Per la CISAL, la realizzazione del collegamento stabile tra le due sponde non è una bandiera politica, ma una necessità economica impellente. “La CISAL ha sempre considerato il Ponte un’opera di respiro europeo e un’occasione irripetibile sul piano occupazionale”, dichiarano congiuntamente il Commissario regionale CISAL Calabria, Vitaliano Papillo, e i coordinatori regionali CISAL Sicilia, Giuseppe Badagliacca e Nicolò Scaglione.
I vertici sindacali sottolineano come centinaia di migliaia di lavoratori calabresi e siciliani attendano da decenni infrastrutture moderne: “Non possiamo più permetterci di perdere tempo”.

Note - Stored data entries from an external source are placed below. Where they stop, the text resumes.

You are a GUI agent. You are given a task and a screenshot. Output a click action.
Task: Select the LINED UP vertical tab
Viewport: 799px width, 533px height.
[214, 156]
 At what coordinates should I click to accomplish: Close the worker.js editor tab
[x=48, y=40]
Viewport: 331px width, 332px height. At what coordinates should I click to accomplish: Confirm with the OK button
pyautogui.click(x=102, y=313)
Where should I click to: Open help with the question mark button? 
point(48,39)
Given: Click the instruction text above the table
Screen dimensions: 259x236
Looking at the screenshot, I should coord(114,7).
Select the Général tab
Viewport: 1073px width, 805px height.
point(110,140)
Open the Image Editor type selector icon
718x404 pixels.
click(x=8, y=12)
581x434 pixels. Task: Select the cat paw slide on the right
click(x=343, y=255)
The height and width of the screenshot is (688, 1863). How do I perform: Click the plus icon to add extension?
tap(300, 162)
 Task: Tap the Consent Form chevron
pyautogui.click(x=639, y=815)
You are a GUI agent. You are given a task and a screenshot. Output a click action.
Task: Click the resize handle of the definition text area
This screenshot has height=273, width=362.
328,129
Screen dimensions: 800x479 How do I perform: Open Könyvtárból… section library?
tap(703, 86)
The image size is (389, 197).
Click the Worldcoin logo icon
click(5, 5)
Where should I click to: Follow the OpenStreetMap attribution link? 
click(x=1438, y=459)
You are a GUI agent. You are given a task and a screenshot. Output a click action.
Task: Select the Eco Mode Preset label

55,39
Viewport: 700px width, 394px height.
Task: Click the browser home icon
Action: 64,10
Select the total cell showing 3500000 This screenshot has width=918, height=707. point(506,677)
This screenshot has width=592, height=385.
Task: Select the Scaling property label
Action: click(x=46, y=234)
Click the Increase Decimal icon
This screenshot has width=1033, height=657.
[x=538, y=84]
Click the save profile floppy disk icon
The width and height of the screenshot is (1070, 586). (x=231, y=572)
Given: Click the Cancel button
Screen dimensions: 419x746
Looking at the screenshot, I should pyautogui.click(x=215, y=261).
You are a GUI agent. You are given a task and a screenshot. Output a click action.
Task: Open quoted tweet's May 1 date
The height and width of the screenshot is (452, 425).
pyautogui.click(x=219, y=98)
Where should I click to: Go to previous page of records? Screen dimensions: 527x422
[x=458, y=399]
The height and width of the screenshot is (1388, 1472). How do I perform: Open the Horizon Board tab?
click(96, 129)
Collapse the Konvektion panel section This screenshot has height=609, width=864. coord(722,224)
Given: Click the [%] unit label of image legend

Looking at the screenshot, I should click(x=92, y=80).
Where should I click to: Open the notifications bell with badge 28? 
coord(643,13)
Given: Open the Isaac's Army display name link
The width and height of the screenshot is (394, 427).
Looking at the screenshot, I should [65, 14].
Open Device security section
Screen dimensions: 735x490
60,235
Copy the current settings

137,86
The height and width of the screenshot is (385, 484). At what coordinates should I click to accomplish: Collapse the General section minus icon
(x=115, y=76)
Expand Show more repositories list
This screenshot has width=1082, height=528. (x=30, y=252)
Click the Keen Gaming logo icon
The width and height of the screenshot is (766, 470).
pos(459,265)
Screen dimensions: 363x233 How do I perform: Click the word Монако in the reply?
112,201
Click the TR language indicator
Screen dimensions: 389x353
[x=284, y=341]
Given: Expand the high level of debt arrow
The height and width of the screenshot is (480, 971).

Secondo l’analisi del sindacato, l’opera – integrata con il piano di rilancio ferroviario e autostradale – fungerebbe da volano immediato e a lungo termine attraverso tre pilastri fondamentali: creazione immediata di migliaia di posti di lavoro diretti e indotto, benefici diretti per i settori del turismo, della logistica, dell’industria e del commercio e inserimento definitivo del Mezzogiorno nei grandi flussi di trasporto internazionali, abbattendo finalmente i costi storici dell'insularità.
La CISAL ribadisce la coerenza della propria posizione ricordando un passaggio fondamentale: la firma del CCNL della Società Stretto di Messina. Si tratta di un atto formale che trasforma le dichiarazioni d'intento in un impegno contrattuale solido verso i lavoratori.
“Il nostro metro di giudizio è l’interesse dei lavoratori e delle loro famiglie”, concludono Papillo, Badagliacca e Scaglione. “L’interesse del Sud è che si costruisca e si investa, creando opportunità reali per chi oggi è costretto ad andarsene. Il 28 marzo saremo in piazza per dare voce a chi vuole lavorare nel proprio territorio”.